Furthermore, monitoring and updating such implemented edge solutions are more challenging than central deployment in the data center and require careful planning in the design. Many of these challenges are already the subject of investigation in the newly emerged field of Machine Learning Operations (MLOps) (Link in German).
Hardware model coordination: On the way to the TinyML movement
As mentioned in the upper section, the performance of the edge computer and the type and size of the AI model must be coordinated. Therefore, it is not surprising that size, energy consumption, and hardware performance are strongly correlated. A particularly pronounced variant of Edge Deployment is the use (deployment) or embedding of Machine Learning solutions on very small platforms, such as microcontrollers. These have only a few milliamperes and kilobytes of memory available and can theoretically be operated with a solar cell or a small battery for weeks or even months. An independent movement has emerged from these extreme challenges, the TinyML movement, which deals with the solution of these problems. Here, model compression and highly optimized and reduced Machine Learning approaches play a significant role. With TinyML approaches, AI approaches become mass-produced goods.
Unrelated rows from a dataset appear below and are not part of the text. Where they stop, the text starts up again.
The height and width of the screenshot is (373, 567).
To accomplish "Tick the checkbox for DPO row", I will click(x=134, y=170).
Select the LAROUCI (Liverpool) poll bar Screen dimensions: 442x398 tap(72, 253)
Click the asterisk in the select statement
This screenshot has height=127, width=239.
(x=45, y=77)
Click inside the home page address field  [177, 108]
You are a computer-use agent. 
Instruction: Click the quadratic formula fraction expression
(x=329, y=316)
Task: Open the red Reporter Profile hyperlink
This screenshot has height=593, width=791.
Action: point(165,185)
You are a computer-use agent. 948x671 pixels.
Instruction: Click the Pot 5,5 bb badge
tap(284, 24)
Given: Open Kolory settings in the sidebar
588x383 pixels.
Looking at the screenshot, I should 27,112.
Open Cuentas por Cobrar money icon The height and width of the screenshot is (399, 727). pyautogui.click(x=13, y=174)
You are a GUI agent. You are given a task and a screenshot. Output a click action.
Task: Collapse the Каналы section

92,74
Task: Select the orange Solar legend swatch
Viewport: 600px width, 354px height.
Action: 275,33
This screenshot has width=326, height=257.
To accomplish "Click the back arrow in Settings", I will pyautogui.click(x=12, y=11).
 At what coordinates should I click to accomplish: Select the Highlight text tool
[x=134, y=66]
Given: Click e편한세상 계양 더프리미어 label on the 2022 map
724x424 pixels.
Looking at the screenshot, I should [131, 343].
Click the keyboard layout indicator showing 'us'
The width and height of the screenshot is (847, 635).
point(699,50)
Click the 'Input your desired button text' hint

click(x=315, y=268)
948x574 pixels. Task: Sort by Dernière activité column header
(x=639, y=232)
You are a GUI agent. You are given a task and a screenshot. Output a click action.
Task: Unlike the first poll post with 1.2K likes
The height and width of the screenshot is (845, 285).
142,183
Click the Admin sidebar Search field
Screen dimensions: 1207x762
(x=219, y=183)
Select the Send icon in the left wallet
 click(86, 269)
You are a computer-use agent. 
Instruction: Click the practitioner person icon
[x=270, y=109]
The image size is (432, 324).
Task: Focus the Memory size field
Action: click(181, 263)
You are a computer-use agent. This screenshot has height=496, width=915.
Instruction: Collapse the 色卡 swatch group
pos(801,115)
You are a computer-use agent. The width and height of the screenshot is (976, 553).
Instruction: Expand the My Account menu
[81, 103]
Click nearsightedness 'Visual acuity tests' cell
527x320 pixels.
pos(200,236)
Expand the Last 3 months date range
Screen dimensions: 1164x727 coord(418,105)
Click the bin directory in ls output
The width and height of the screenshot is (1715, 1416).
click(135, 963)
Intelligent clothing or components with integrated microprocessors are conceivable and have long since ceased to be a vision of the future.
In summary, one can say that Edge Deployment represents an attractive option to bring AI-based applications into production. The advantages include reduced data transfer, the possibility of real-time analysis on the device, secure handling of sensitive data, and the potential for decentralized data management and training. The disadvantages include more complex fleet and software management and limited computing resources of edge computers. Therefore, a precise coordination of the AI algorithm needs to be implemented and the selection of the edge computer must continue to be carried out. This becomes even more relevant the smaller and more economical the target device is intended to be. TinyML forms the lowest level, where deployment takes place on microcontrollers and embedded systems. AI models can be specifically designed small for this purpose, or existing models can be compressed and optimized. Almost all aspects mentioned require precise revision and design of the processes. The field of Machine Learning Operations (MLOps) can help to map these aspects in a very early phase. In the future, with increasing productization in the form of edge products, the MLOps field will become increasingly important both in companies and in research institutions to ensure the fundamental use of the model, as well as its monitoring and updating with newly available data.